Adversaria (30)
‘Some people were in the park pretending it was warm, exercising that necessary Scottish thrift with weather which hoards every good day in the hope of some year amassing a summer’ —William McIlvanney (Laidlaw, 10%)
‘I noted all my findings on index cards. I valued the cards as signifiers of serious scholarship, and boosted my spirits with several packs’ —Michelle de Kretser (Theory & Practice,, p. 33)
‘We always need both freedom and order. We need the freedom of lots and lots of small, autonomous units, and, at the same time, the orderliness of large-scale, possibly global, unity and coordination’ —E.F. Schumacher (Small Is Beautiful, p. 69)
‘It was the room in the house where he spent most time and it was furnished with the debris of past attitudes. Those attitudes were an unresolvable argument in which he was a very tired chairman’ —William McIlvanney (Laidlaw, 9%)
‘She does not like the exclusion of opposition, the idea of the absolute, the positive distinction between mind and matter; she prefers the notions of complementarity, or circulation, influx, of action at a distance, of a model, and the idea of order as an organic totality’ —Jacques Gernet (A History of Chinese Civilization, trans. Foster & Hartman, p. 32)

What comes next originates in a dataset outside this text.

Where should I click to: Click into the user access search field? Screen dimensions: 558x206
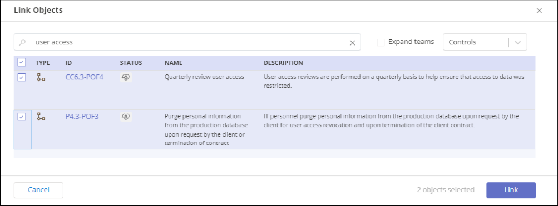(187, 42)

‘Just as history is not made by the brute facts but by the natural dynamism immanent in them which the historian must seek to grasp by intuition, so the true object of painting does not reside in the concrete representation of the visible but in the apprehension of the metamorphoses of being’ —Jacques Gernet (A History of Chinese Civilization, trans. Foster & Hartman, p. 344)
‘I have no doubt that it is possible to give a new direction to technological development, a direction that shall lead it back to the real needs of man, and that also means: to the actual size of man. Man is small, and therefore, small is beautiful. To go for giantism is to go for self-destruction.And what is the cost of a reorientation? We might remind ourselves that to calculate the cost of survival is perverse. No doubt, a price has to be paid for anything worth while: to redirect technology so that it serves man instead of destroying him requires primarily an effort of the imagination and an abandonment of fear’ —E.F. Schumacher (Small Is Beautiful, p. 169)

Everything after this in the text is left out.